No one, I think, paints in my method; I, who have never studied but by piece-meal, form my pictures according to my ways of study. For instance, I am now working on a Fox; I take one neatly killed, put him up with wires and when satisfied with the truth of the position, I take my palette and work as rapidly as possible; the same with my birds; if practicable I finish the bird at one sitting,—often, it is true, of fourteen hours,—so that I think they are correct, both in detail and composition.

When he was painting pheasants and needed a white one as "a keystone of light" to his picture, a nobleman sent word that he would be given "leave to see the pictures" in his hall, but this Audubon characteristically refused, being determined to pay no such visits without invitation.

On the 10th of September, 1826, Audubon left Liverpool, in a hopeful mood, for Manchester, with the intention of visiting the chief cities of England and Scotland. He was fortified with a bundle of letters to a long list of distinguished people, including Baron von Humboldt, General Lafayette, Sir Walter Scott, Sir Humphry Davy and Sir Thomas Lawrence. His first step proved a disappointment, and when he finally left the City of Spindles six weeks later, he found himself poorer than when he had entered it. At Manchester, however, he added to his list of interested friends and possible patrons, and acting upon their suggestion, opened a subscription book for the publication of his long meditated work, to be called The Birds of America. The Rathbones, as well as other friends whose advice he esteemed, tried to dissuade him from the plan of publishing his drawings in their full size, which was that of life, on account of the great expense involved and the enormous bulk such a work would assume; but he could not bring himself to give up the idea, in which he received the support of the London bookseller, Mr. Bohn, who, after seeing Audubon's drawings reversed his opinion, saying that they must be brought out in their full size, and that they would certainly pay.

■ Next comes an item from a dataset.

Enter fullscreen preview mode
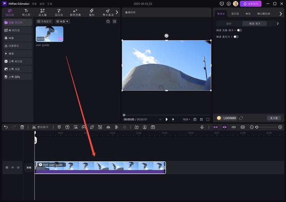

After coming to England Audubon often thought of the shifting scenes and strange contrasts his life had brought. One day he felt the pinch of poverty, but on the next fared sumptuously at the tables of the rich; now a rambler in the wilds of America, glad to accept the hospitality of the humblest prairie squatter, now the guest of some metropolitan aristocrat. "The squatter," he said, when writing in England, "is rough, true, and hospitable; my friends here polished, true, and generous. Both give freely, and he who during the tough storms of life can be in such spots may well say that he has tasted happiness."